Task to complete: Entries follow. Give back exactly the lines starting at the one containing "You are a GUI" and ending at the one containing "Task: Choose the", and no other lines.

Recorded data:
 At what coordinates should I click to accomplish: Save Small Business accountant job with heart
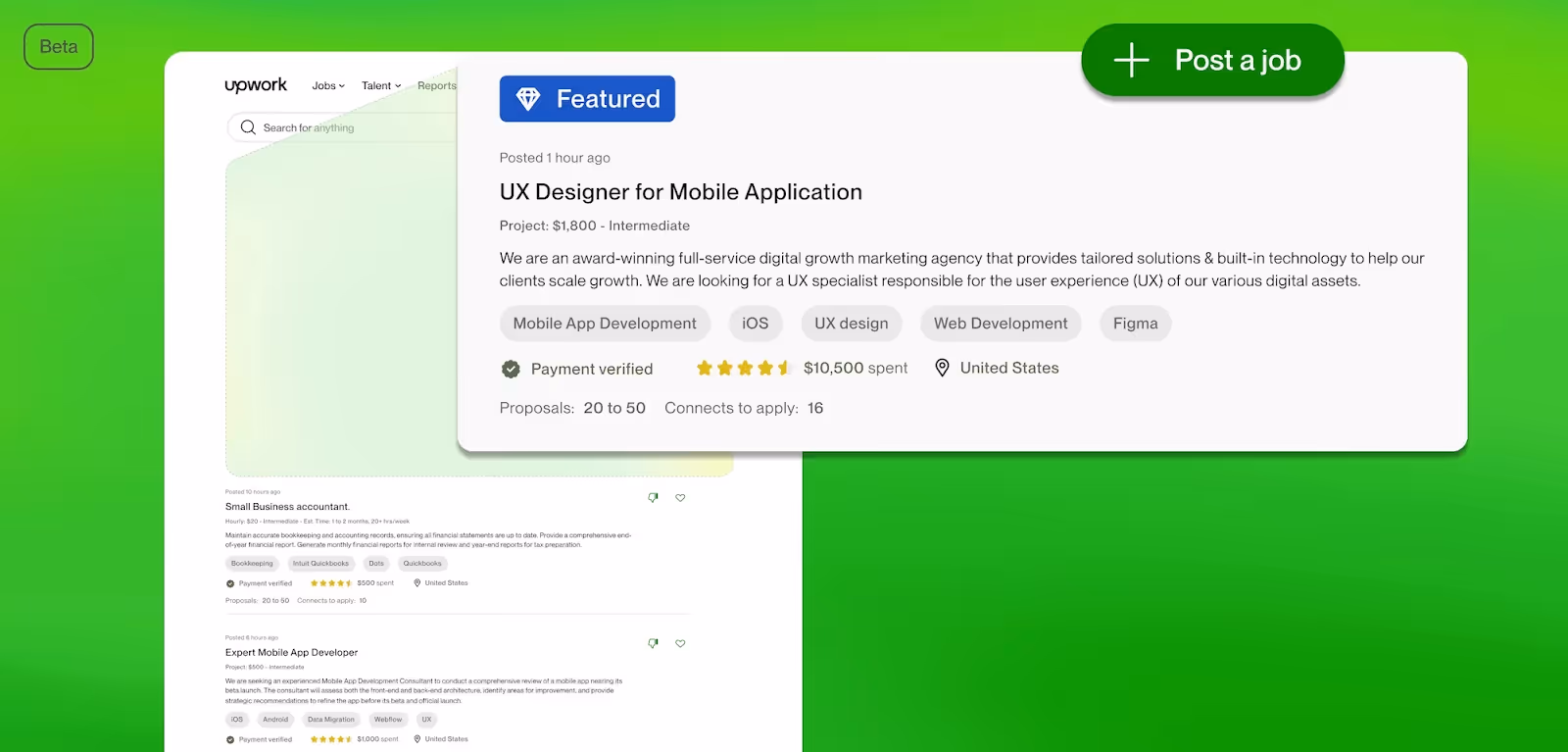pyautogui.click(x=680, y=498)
---
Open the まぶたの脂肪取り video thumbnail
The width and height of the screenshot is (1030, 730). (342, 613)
* * *
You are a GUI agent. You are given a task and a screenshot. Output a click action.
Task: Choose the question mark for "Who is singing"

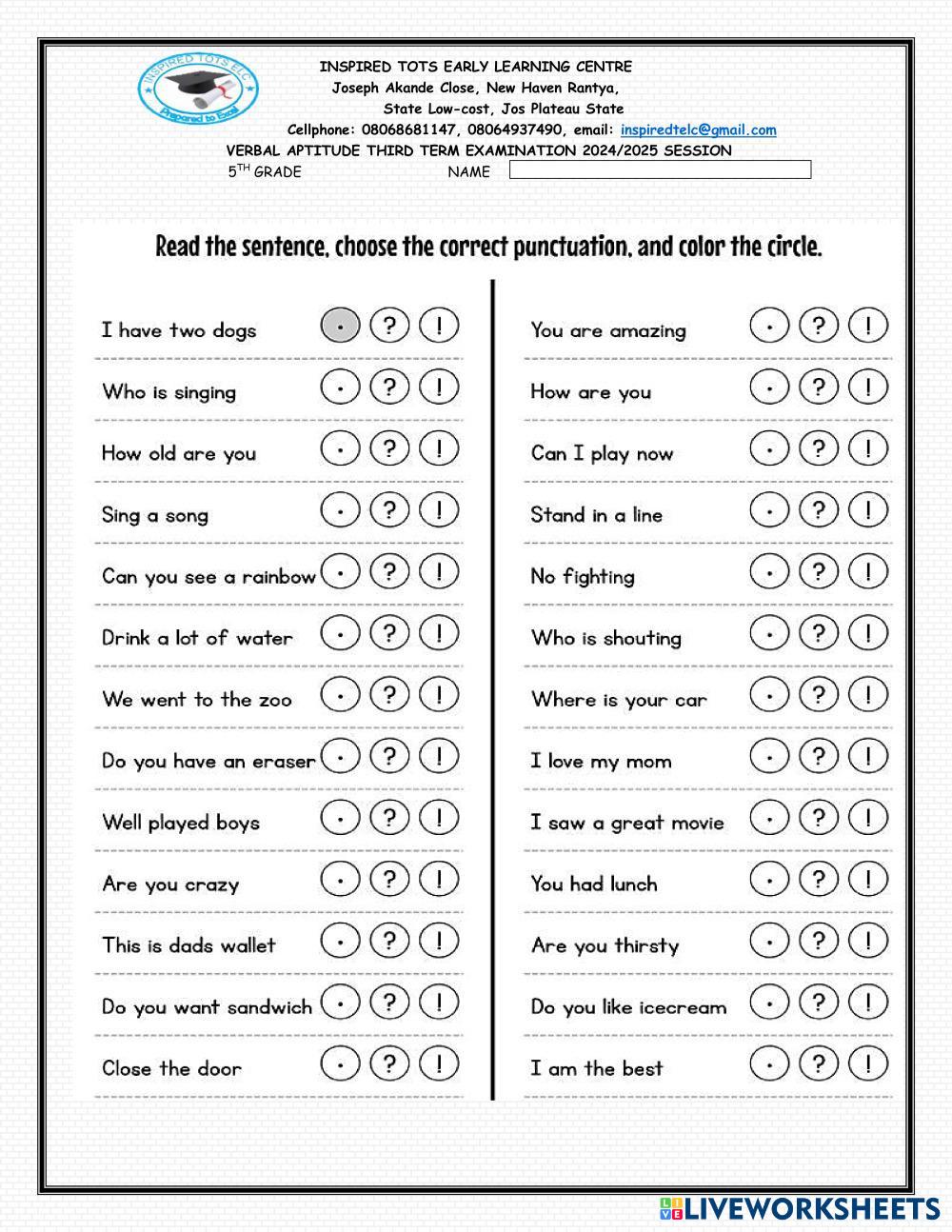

Expected output:
You are a GUI agent. You are given a task and a screenshot. Output a click action.
Task: Choose the question mark for "Who is singing"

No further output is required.